Aged Rail Material: changed characteristics of rail material caused by fatigue or ageing
Broken Rail: all types of breakage (brittle fracture, comminuted fracture, etc.)
Faulty Elastic Rail Pad: faulty or missing elastic rail pad
Faulty Rail Fastening/Ironmongery: slack or broken rail fastening (bolts, clamps, etc.)
Aged Timber Sleeper
Cracks in Concrete Sleeper: longitudinal or lateral cracks
Insufficient Track Bed: wear of ballast, too less edge of ballast, reduction of bearing capacity due to insufficient drainage, base failure of an embankment, elevation due to poor frost resistance, etc.
Description: Wear of ballast causes subsidence. This might cause failures of the track. Therefore the proportion of Y and Q forces might be higher and a derailment might be the consequence. Moreover a reduced edge of ballast might reduce the lateral resistance and a track distortion might be the result.

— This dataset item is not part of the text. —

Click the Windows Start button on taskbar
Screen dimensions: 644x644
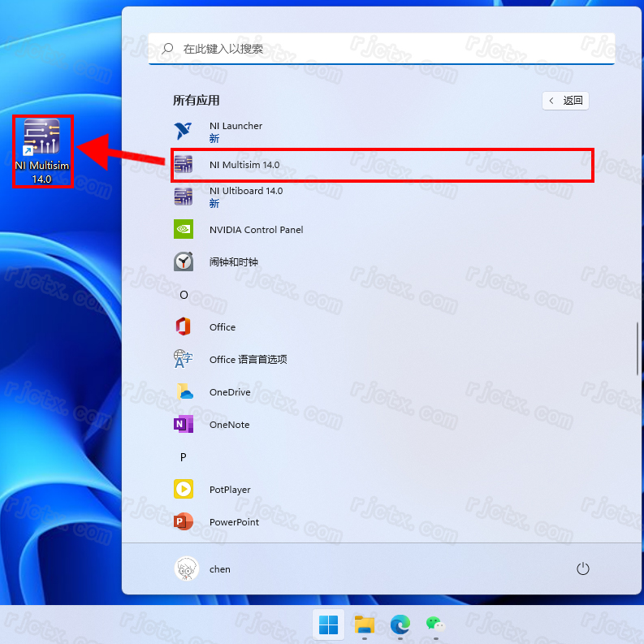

For the reasons of the analysis and the validation of the supposed logical connections between different safety related fault events and states in the railways, a network of technical train monitoring components must exist. The data acquisition can be done on the vehicle-side or wayside or both together. Based upon research projects within the last years several sensor systems are now available which can be used for automated monitoring. Aim of such devices is to increase operational quality by means of prevention and therefore to guarantee a safe and reliable transport of passengers and goods. The key issue by the observations is the evaluation of the proper correlation of the collected data (allocation of fault state to vehicle number). If this practical problem can be solved, a huge database of monitored parameters and therefore of particular detailed information about important fault states and events will be available.
Under consideration of dependencies between failure states reactions on recognized failures states can be optimized. This causes a reduction of loss by prevention of secondary losses and improves the safety of railway operation. Based upon reduced secondary losses the availability of rolling stock and infrastructure should increase and therefore the efficiency of operation should also increase. Therefore a cross border recording along the European corridors is required.
Annex III of directive 2008/57/EC  specifies the essential requirements on interoperability which a railway system has to fulfill. Safety is one of these essential requirements and is defined by several requirements. One of them is for the design, construction or assembly, maintenance and monitoring of safety-critical components, and more particularly of the components involved in train movements.
In accordance to directive 2008/57/EC the railway companies must verify this at least in context to the conferral and monitoring of safety authorization based upon article 11 of directive 2004/49/EC  and for licensing and supervision of safety certification based upon article 10 of directive 2004/49/EC.
In the recently started European project “D-Rail - Development of the Future Rail Freight System to Reduce the Occurrences and Impact of Derailment” this methodology will be applied to identify failures in railway operation, which have to be monitored to prevent derailments.
Described work was funded by the Austrian ministry of transport, technology and innovation in the frame of the program ISB – “Innovative System Railway”.